Rishi Sunak’s private arrangements, and another way to get a quick GP appointment…

Rishi Sunak is reported to be registered with a private GP practice that charges £250 for half-hour consultations, guarantees to see ‘urgent cases’ on the same day, and offers appointments at weekends and in the evenings.

If you are not an extremely wealthy former banker, or married to a billionaire’s daughter, you might baulk at the cost.

But you can get an appointment on the same day with an NHS GP, as I found out after a run one morning six months ago.

The familiar aches come and go, but this tightness in my chest felt different. I walked a bit, ran again, the tightness returned, so I walked home.

The best way to contact our GP is by using the online form, a response usually arriving within ten days. This time an email pinged back with an appointment for that afternoon (it’s an age-bracket thing).

The GP passed me on to a consultant, who booked me in for a cautionary cardiac scan at the hospital. After a bit of a wait, that scan is taking place this afternoon.

In the interim, I have walked more than ran, with some jog-walks, five minutes walking, a gentle speeding up, walking again. My squash has slowed, with a stretch up and down the corridor between games. Remarkably, the last three games have been won.

Breaks are also taken at badminton, to the concern of one friend who asks if I am all right, what with all the walking up and down while panting (allegedly).

Whether or not there is anything wrong will now be discovered, I guess.

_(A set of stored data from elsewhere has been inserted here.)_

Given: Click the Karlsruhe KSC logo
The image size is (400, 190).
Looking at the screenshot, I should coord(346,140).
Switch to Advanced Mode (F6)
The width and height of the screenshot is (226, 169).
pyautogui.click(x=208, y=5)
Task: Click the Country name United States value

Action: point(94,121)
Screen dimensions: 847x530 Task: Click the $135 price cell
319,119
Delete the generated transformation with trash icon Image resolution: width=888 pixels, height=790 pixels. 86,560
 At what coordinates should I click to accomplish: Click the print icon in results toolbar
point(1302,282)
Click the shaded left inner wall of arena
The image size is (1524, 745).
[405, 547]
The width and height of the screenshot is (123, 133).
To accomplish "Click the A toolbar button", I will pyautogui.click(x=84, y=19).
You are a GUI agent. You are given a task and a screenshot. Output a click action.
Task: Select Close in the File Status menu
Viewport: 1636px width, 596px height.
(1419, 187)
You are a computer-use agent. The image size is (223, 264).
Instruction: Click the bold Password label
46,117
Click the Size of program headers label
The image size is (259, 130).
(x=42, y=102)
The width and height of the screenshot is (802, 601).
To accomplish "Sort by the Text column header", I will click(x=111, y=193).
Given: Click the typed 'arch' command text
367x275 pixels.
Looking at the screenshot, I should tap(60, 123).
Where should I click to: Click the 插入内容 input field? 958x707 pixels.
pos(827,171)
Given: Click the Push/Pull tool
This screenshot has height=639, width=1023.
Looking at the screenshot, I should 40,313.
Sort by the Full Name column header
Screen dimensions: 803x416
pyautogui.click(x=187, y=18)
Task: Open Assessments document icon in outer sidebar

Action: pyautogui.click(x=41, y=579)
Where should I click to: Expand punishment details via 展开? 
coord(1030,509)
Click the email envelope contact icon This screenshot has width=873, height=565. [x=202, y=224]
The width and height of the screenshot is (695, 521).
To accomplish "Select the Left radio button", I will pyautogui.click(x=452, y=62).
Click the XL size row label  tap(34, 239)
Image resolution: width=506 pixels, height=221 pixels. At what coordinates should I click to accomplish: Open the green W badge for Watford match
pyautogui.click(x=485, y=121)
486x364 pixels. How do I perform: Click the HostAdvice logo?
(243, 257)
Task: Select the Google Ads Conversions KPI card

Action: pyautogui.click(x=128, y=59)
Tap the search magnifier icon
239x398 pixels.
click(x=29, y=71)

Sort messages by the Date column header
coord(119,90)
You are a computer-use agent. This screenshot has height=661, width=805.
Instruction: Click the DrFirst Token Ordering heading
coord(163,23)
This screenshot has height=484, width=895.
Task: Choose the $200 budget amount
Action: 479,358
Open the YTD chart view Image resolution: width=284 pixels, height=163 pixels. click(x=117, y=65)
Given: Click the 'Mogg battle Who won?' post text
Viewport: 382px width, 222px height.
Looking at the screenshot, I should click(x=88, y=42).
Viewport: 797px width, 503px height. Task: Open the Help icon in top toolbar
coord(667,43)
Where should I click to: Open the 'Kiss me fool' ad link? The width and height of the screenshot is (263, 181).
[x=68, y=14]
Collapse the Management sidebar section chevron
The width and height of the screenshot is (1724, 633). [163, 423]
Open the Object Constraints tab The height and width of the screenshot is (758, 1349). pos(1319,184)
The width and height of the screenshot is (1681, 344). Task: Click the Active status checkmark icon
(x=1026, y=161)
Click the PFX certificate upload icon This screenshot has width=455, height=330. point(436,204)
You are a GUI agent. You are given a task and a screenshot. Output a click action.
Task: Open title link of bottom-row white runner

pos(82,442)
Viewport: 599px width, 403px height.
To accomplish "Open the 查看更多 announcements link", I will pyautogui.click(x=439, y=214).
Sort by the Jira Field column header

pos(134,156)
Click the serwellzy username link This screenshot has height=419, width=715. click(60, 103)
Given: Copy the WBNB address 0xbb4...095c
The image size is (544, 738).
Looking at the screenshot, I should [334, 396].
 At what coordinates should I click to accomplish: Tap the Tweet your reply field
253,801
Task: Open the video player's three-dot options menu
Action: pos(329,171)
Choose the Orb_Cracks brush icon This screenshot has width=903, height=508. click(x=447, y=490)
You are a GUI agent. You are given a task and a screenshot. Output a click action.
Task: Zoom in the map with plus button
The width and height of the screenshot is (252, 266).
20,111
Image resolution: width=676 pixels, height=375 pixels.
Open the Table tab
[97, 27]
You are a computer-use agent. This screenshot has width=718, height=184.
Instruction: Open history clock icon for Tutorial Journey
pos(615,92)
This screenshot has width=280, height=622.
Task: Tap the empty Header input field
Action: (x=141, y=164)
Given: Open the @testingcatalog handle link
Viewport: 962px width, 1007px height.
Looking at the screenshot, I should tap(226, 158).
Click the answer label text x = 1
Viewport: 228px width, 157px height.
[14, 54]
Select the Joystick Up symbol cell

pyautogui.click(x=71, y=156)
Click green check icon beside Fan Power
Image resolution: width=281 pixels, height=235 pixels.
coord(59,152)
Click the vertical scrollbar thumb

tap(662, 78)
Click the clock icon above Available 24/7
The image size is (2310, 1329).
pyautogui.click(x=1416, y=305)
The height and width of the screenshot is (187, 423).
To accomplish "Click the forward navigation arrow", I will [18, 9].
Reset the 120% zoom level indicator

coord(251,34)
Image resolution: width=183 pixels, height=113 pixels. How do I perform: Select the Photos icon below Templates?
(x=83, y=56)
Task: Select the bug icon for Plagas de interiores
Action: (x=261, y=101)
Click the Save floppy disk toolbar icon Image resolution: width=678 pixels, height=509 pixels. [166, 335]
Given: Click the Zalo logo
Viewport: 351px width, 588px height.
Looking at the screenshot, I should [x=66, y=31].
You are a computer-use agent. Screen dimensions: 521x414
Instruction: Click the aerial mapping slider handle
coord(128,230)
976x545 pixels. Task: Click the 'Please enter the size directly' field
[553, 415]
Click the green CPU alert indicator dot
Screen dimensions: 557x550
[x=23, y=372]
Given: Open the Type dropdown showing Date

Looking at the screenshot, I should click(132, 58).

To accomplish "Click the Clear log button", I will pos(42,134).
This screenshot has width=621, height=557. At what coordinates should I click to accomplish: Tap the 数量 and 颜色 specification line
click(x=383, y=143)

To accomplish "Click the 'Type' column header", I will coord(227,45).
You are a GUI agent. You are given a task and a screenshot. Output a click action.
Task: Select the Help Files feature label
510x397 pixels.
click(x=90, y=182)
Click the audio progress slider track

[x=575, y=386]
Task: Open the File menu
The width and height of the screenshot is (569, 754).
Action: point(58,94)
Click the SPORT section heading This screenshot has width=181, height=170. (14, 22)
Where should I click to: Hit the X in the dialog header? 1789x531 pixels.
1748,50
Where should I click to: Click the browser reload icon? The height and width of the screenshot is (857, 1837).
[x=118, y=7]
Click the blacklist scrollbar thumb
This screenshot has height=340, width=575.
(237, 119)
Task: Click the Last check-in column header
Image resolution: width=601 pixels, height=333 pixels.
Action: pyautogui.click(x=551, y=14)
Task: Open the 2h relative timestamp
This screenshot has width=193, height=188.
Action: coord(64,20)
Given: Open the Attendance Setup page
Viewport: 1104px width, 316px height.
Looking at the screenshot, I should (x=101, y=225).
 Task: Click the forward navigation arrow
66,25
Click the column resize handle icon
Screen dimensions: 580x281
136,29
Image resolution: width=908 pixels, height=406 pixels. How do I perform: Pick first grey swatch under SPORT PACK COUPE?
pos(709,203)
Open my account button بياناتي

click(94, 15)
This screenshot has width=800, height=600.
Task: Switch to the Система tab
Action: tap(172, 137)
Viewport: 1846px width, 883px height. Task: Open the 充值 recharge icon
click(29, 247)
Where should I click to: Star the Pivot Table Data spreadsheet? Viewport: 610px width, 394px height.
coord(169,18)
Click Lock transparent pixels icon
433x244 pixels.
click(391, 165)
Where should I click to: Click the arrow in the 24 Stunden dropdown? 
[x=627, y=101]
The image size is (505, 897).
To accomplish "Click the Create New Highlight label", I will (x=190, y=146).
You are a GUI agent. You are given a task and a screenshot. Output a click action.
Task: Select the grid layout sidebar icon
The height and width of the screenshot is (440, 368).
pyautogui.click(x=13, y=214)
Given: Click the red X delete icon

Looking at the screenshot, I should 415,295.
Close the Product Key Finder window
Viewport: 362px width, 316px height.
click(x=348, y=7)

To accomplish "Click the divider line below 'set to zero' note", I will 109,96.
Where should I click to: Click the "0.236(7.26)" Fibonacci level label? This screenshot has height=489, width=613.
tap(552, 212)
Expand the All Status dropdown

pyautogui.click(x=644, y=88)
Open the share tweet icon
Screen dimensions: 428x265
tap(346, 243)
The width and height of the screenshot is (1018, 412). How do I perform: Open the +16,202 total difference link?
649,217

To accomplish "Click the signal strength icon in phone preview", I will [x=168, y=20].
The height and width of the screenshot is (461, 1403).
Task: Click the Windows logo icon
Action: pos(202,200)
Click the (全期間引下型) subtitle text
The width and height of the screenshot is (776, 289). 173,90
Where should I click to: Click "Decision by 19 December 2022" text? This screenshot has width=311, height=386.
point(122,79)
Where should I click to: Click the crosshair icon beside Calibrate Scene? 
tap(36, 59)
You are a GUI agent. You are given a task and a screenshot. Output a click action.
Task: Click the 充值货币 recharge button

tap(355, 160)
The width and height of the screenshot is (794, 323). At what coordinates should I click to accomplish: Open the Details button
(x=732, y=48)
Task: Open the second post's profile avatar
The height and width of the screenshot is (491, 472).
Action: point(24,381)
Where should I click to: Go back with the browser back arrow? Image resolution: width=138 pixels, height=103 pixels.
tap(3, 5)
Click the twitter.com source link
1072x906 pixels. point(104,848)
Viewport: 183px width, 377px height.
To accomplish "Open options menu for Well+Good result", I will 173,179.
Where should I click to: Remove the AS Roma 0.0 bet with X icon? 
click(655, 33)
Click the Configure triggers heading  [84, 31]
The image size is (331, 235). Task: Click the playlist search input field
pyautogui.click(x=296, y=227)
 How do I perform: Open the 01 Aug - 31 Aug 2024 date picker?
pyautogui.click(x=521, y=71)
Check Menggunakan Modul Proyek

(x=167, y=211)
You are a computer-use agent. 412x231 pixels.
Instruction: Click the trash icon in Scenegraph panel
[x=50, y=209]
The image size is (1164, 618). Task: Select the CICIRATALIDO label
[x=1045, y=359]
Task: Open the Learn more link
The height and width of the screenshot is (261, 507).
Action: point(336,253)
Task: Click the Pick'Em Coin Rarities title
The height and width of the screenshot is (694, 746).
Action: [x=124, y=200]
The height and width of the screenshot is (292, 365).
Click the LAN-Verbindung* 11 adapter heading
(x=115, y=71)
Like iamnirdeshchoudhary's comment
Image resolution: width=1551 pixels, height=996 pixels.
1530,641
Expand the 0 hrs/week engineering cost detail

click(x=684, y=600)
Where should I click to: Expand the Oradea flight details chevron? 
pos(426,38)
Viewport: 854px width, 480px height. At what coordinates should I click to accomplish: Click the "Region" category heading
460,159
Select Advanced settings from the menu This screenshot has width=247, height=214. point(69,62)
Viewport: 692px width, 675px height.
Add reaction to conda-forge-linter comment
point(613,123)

The consultant wondered about a touch of angina that only comes on during exercise.

Anyway, none of this is particularly interesting or unusual, but reading about the prime minister’s GP arrangement brought it to mind.

The story was reported in the Guardian, which wrote that: “Patients can request home visits from doctors for which they are charged between £400 and £500, depending on the time of day or night”. The clinic was also said to charge “up to £80 for prescriptions”.

Sunak has primly refused to answer questions about whether he has private healthcare, saying it was “not appropriate” to talk “about one’s family’s healthcare”.

Well, it seems highly appropriate if one happens to be the prime minister in charge of making decisions about how the rest of us are cared for by the NHS.

Sunak is so absurdly wealthy he cannot really have any idea how the less financially elevated get by.

As mentioned here before, Paul Waugh of the Independent calculated recently that Sunak, who was expensively educated at Winchester College, spends more than £60,000 a year on private education for his two daughters.

How can someone that wealthy understand the lives led by most people? Not sure he does at all, although there is probably a squeaky soundbite available somewhere.

You know, one thing that strikes me about Sunak is that he doesn’t really seem like a politician. It’s as if he is role-playing, having a go at something, chirruping out the sort of response he is expected to make, but leaving you to wonder if he believes any of it.

There is unendurable pressure on the NHS at the moment, partly caused by Covid, partly caused by long-term austerity (copyright George Osborne).

While Sunak stays shtum about his own health arrangements, there is always a pliant minister on hand to roll out the statistics.

“Judge him by his actions, and the health secretary’s actions, on the NHS,” the pensions secretary Mel Stride told Sky News, pointing to an extra £3.3bn unveiled for the health service in the autumn statement.

He added: “The commitment that we have to the NHS is absolutely central to this government. That is something that’s very much driven from the top by the prime minister.”

Well, yes, but elsewhere in the Tory undergrowth you will find more and more stories about how the NHS is falling apart, how we cannot carry on like this, pouring good money after bad, etcetera.

A Daily Telegraph leader two days ago continued this line of attack, while its never knowingly sensible columnist Allison Pearson joined in, saying “Let’s not criticise Rishy Sunak (or anyone else) for using a private GP. Given the alternative, who wouldn’t?”

Oh, me for a start, Allison. Alongside all the other millions of people who couldn’t remotely afford to dodge the queue.

Allison Pearson also describes the NHS as “appallingly broken”. Ah, yes, might that not be because it is slowly being ground down, so the only alternative is a total sell-off to a US insurance company.

Anyway, I have given myself a new nickname in the badminton WhatsApp group – Dickie Ticker.